Uma coisa que atrai os israelenses árabes para os imóveis na Cisjordânia, dizem as autoridades, é a chance de evitar impostos israelenses e outras regulamentações. Após décadas de relações difíceis com seu governo, os israelenses árabes tendem a desconfiar das instituições, uma atitude que tornou comum fazer negócios em dinheiro vivo.
— Muitos árabes israelenses evitam pagar impostos e trazem esse dinheiro extra para cá para comprar propriedades — observa Abdallah Sabat, o atual CEO da Padico.
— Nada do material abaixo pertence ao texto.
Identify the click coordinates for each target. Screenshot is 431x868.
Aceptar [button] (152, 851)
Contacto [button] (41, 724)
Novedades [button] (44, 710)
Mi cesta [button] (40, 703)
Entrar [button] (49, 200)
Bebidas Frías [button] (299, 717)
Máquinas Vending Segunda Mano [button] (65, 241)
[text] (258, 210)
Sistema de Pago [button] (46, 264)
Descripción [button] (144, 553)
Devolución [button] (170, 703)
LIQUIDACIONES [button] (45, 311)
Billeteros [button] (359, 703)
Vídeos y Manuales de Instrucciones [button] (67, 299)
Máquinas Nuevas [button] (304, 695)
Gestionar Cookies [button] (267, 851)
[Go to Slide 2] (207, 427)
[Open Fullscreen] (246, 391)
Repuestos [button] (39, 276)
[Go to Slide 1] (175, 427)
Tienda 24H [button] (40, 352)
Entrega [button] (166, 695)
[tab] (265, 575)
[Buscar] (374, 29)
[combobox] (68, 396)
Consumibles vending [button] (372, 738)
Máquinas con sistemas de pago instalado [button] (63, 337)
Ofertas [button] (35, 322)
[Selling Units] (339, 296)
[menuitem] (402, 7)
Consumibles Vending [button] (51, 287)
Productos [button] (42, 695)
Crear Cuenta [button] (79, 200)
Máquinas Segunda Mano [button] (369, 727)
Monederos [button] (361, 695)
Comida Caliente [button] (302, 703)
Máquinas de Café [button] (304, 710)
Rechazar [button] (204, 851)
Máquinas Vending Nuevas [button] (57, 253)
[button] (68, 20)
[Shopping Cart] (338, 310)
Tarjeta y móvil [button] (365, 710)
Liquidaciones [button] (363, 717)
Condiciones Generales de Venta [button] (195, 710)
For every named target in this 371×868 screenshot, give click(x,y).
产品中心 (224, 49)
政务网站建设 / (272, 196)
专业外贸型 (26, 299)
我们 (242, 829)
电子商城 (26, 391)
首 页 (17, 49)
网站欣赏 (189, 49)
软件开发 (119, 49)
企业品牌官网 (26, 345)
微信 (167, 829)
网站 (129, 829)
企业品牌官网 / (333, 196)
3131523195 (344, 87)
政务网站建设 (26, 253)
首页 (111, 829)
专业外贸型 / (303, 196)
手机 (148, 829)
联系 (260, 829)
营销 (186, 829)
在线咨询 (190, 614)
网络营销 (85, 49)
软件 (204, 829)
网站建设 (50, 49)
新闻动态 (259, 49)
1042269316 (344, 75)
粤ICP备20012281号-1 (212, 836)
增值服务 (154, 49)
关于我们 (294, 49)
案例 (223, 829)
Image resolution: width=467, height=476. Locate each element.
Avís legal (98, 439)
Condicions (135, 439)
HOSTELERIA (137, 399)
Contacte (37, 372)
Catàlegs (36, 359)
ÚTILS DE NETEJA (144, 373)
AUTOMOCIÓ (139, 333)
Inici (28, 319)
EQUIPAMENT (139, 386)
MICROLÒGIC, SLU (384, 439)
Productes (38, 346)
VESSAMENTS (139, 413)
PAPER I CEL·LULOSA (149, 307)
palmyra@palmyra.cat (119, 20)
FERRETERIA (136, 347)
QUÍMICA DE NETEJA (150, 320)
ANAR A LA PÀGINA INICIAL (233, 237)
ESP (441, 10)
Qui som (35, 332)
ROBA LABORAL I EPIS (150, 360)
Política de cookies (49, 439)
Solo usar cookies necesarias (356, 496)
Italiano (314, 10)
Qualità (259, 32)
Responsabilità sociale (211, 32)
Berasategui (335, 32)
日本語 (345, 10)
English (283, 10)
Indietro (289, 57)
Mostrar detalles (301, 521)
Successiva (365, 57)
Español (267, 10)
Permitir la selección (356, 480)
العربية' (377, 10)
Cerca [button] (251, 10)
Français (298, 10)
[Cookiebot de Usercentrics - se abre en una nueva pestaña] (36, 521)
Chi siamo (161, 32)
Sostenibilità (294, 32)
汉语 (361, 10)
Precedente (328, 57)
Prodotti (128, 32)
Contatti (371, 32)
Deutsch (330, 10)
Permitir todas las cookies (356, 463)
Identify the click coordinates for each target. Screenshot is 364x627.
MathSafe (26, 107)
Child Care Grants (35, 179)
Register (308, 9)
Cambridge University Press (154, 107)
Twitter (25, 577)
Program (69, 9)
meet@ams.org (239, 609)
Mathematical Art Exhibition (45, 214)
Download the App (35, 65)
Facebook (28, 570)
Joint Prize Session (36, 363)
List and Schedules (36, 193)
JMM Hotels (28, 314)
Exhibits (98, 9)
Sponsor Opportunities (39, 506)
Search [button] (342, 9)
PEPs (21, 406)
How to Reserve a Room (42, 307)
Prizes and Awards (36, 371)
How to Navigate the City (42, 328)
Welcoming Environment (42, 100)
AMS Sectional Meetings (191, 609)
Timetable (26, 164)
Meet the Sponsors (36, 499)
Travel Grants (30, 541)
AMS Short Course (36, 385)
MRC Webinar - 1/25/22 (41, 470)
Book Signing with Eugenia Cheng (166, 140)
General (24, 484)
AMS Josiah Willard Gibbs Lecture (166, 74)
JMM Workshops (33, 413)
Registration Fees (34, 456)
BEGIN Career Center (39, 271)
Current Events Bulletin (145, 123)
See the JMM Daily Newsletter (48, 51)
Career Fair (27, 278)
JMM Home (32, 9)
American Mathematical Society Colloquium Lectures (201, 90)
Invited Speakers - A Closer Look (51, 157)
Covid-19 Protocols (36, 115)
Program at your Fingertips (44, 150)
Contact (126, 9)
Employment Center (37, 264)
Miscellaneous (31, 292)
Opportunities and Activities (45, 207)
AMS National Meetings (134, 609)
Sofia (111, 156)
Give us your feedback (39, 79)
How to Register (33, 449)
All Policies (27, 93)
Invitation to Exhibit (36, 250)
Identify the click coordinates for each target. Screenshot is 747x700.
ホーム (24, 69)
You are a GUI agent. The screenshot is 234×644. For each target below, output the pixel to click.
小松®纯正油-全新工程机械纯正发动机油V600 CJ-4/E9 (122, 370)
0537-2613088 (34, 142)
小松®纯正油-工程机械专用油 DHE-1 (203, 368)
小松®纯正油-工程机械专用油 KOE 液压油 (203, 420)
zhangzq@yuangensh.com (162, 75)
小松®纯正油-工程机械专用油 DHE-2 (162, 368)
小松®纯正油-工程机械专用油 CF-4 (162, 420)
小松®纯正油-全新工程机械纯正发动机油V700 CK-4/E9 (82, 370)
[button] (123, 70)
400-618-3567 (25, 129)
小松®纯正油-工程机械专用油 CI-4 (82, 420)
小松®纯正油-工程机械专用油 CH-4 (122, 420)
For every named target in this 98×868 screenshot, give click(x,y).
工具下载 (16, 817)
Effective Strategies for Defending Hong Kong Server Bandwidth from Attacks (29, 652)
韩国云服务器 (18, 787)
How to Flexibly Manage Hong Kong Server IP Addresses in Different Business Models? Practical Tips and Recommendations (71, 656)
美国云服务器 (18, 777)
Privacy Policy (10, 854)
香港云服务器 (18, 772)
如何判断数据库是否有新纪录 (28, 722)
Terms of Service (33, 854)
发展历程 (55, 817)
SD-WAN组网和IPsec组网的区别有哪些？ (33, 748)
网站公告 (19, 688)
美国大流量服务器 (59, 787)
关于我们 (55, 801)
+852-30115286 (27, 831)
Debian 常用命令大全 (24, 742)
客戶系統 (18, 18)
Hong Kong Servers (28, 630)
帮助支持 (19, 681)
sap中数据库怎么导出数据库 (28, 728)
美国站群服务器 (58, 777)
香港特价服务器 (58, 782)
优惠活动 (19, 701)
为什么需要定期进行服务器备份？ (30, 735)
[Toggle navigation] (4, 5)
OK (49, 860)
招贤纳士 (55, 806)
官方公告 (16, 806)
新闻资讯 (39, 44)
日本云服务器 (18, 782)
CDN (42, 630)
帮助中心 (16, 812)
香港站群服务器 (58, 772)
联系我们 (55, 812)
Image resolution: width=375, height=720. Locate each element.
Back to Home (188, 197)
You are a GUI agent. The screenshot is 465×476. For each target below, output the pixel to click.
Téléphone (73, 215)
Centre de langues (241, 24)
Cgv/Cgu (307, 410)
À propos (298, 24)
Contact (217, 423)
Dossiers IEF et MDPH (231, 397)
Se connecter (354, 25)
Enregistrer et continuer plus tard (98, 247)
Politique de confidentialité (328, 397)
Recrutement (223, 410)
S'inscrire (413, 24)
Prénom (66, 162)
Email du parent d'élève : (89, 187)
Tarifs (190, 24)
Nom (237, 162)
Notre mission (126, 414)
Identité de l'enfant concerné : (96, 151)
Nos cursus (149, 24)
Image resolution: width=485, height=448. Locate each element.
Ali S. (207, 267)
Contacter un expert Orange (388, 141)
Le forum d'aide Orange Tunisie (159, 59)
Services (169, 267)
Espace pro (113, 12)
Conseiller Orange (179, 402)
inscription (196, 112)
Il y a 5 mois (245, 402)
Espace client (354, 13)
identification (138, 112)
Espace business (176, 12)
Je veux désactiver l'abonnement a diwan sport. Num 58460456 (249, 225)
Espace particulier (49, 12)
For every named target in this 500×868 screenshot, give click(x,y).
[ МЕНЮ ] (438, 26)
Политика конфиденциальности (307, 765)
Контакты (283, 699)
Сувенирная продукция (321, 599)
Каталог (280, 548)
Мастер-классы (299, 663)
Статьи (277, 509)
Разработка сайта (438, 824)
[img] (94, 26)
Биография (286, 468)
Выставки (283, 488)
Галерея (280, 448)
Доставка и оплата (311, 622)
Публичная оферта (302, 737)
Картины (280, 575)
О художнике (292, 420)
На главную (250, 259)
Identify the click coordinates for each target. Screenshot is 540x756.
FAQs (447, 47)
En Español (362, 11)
As autoridades fiscais israelenses tornaram-se hostis às compras em dinheiro, que elas associam à evasão fiscal e à lavagem de dinheiro. Agora é essencialmente ilegal pagar em dinheiro por qualquer coisa que custe mais do que alguns milhares de dólares em Israel. No entanto, oficiais militares têm a mesma visão permissiva sobre as transações imobiliárias na Cisjordânia como fazem com os israelenses árabes que atravessam para cidades nos territórios palestinos, apesar das grandes placas vermelhas nos postos de controle dizendo que isso é proibido. O motivo, os oficiais reconhecem discretamente, é que eles veem o movimento da riqueza árabe israelense para a Cisjordânia como uma força estabilizadora.
Os palestinos tendem a ser mais pobres e mais religiosos do que os israelenses árabes, e Israel está apostando que qualquer coisa que ajude a diminuir a lacuna econômica gradualmente afastará os locais do radicalismo.